Envisager la disparition des moyens de paiement !
Quant à l’avenir des paiements, les prévisions ne manquent pas mais la focale adoptée paraît la plupart du temps trop courte (on n’envisage que le mobile banking) ou trop floue (on annonce des paiements « sans friction », totalement transparents, qui paraissent assez utopiques). Une sorte de consensus s’est installé néanmoins : les espèces devraient tendre à disparaître, les portefeuilles devenir électroniques et l’on devrait de plus en plus utiliser pour payer notre principal écran de proximité, notre mobile, devenu smartphone. Dans la foulée, pour certains, les paiements devraient devenir quasiment gratuits et les banques perdre ainsi l’une de leur principales sources de revenu, le marché étant emporté par l’ingéniosité de startups conquérantes et par la puissance des grands de l’internet.
Il y a cependant un problème. Le paiement par mobile décolle bien plus lentement qu’attendu. Au mieux sont enregistrés des succès de niche, quand on attendait un remplacement large et rapide des moyens de paiement existants et notamment des espèces et des chèques. Dans ces conditions, alors qu’elles font face à une rentabilité de moins en moins forte des paiements, le risque pour les banques n’est pas tant d’affronter la concurrence de nouveaux acteurs que d’avoir à supporter le développement de solutions qui ne seront vraiment rentables qu’à terme, tout en devant entretenir les moyens de paiement existants. Une telle configuration impose un attentisme que trop d’observateurs confondent avec une fondamentale incapacité des banques à innover !

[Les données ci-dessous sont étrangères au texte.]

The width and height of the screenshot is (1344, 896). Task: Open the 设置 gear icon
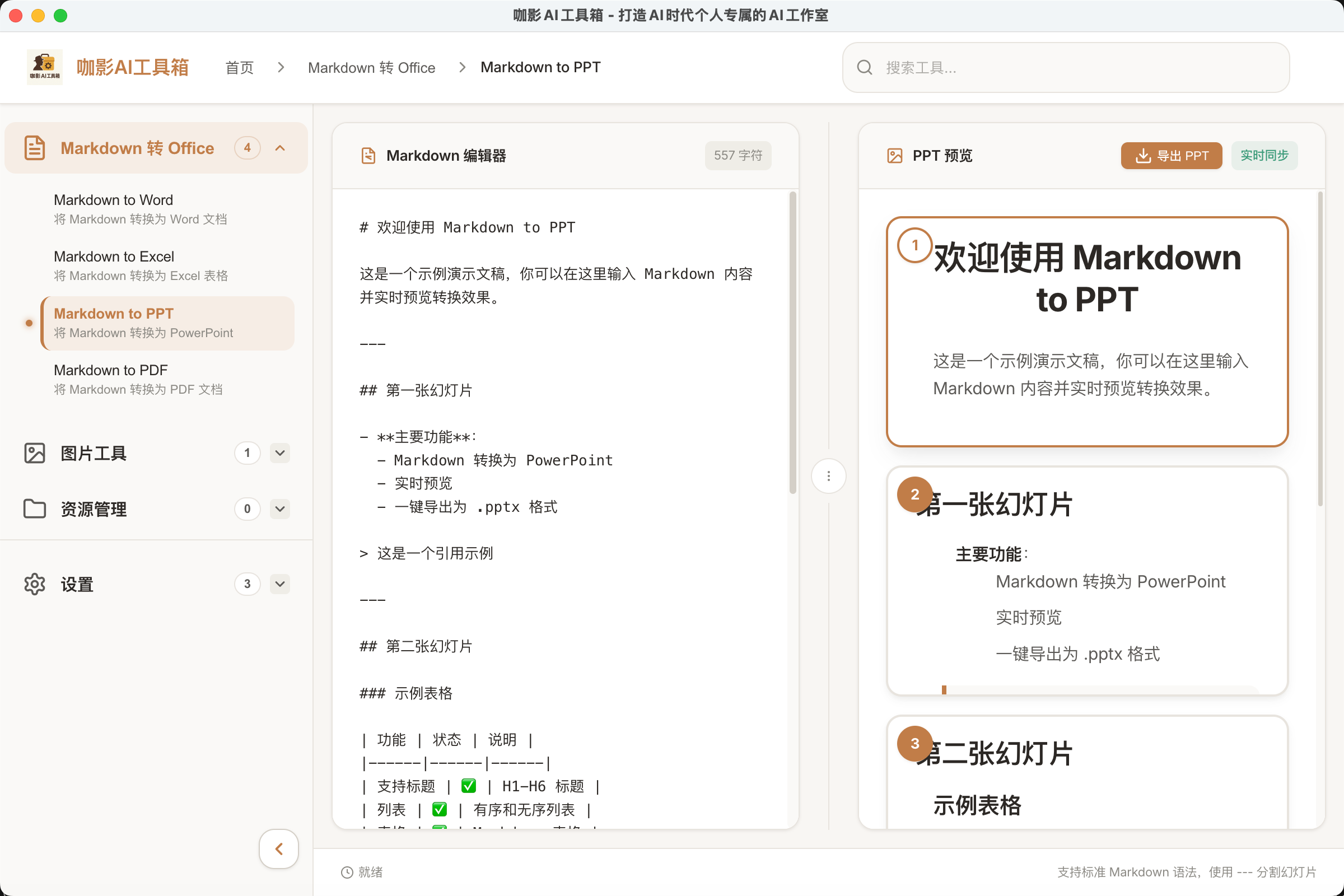[x=35, y=584]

En matière de paiements, la tendance est le plus souvent de ne penser qu’en termes techniques et de croire que les usages vont naturellement et même, au moins chez les plus jeunes, spontanément s’aligner sur les nouvelles technologies. Cette manière d’envisager les choses peut générer des erreurs car, en matière de paiements, la dimension psychologique est déterminante.
On attend que les nouveaux modes de paiement remplacent immédiatement les autres mais, pour le public, tous les moyens de paiement ne sont pas équivalents et ne sont pas utilisés indifféremment. De nouveaux moyens de paiement qui apparaissent s’ajoutent ainsi à ceux qui existent, plutôt qu’ils ne les remplacent. Le contraire ne s’est encore jamais vu !
Comme le montre l’exemple japonais (NTT Docomo), même adoptés à une large échelle, les portefeuilles électroniques tendent à n’être utilisés que pour des types de règlements précis.
Dès lors, que doivent faire les banques ? Coller à ces évolutions ? Tenter de reproduire pour les comptes en ligne ce qu’elles ont réussi à faire dans les années 80 pour les cartes bancaires : le développement d’un scheme national qui s’impose aux grands opérateurs internationaux ? Les stratégies sont multiples et les évolutions rapides. Les portefeuilles électroniques, ainsi, peuvent paraitre déjà dépassés. Et alors que plusieurs grandes banques françaises développent Paylib, un wallet, d’autres, avec Zapp au Royaume-Uni ou le projet Gimb en Allemagne, mettent plutôt sur pieds une solution embedded.
Tandis, en effet, que l’attention se porte principalement, souvent exclusivement, sur le mobile banking, sont apparues des innovations qui, en matière de paiements, paraissent bien plus radicales et susceptibles d’enclencher de profonds bouleversements des usages et des habitudes. Ces innovations concernent les « paiements embarqués », liés aux objets connectés, ainsi que le développement des smart payments.
Pour envisager l’avenir des paiements, la focale la plus large s’impose. Elle invite à envisager la disparition à terme des moyens de paiements. Plusieurs innovations l’annoncent aujourd’hui et s’il n’est guère réaliste d’imaginer qu’elles remplacent rapidement les anciens moyens de paiement, elles pourraient bien revanche déclasser assez vite… les innovations sur lesquelles on compte aujourd’hui !
Sous cette perspective, les moyens de paiement s’effaceront tandis que la question de la gestion des identités numériques personnelles deviendra essentielle – certaines banques l’ont déjà compris. Les actes de paiement ne pourront plus s’envisager sans « comptes intelligents ». Tout pourrait bien ainsi se concentrer de plus en plus non tant sur les moyens de paiements eux-mêmes que sur l’interface applicative à partir de laquelle on réalisera ses opérations de paiement.
Mais un challenge plus immédiat – et différent selon les pays – attend les banques : les paiements instantanés, en temps réel. Cela participe pleinement aux évolutions en cours vers plus de transparence et de fluidité des paiements. Il a été estimé que le paiement instantané ne répondrait à un véritable besoin que pour 10% des transactions de paiement. Pour autant, son impact psychologique serait sans doute important car il possède une dimension rassurante, sur la base de laquelle les paiements digitaux pourraient prétendre remplacer véritablement le cash et même les cartes bancaires.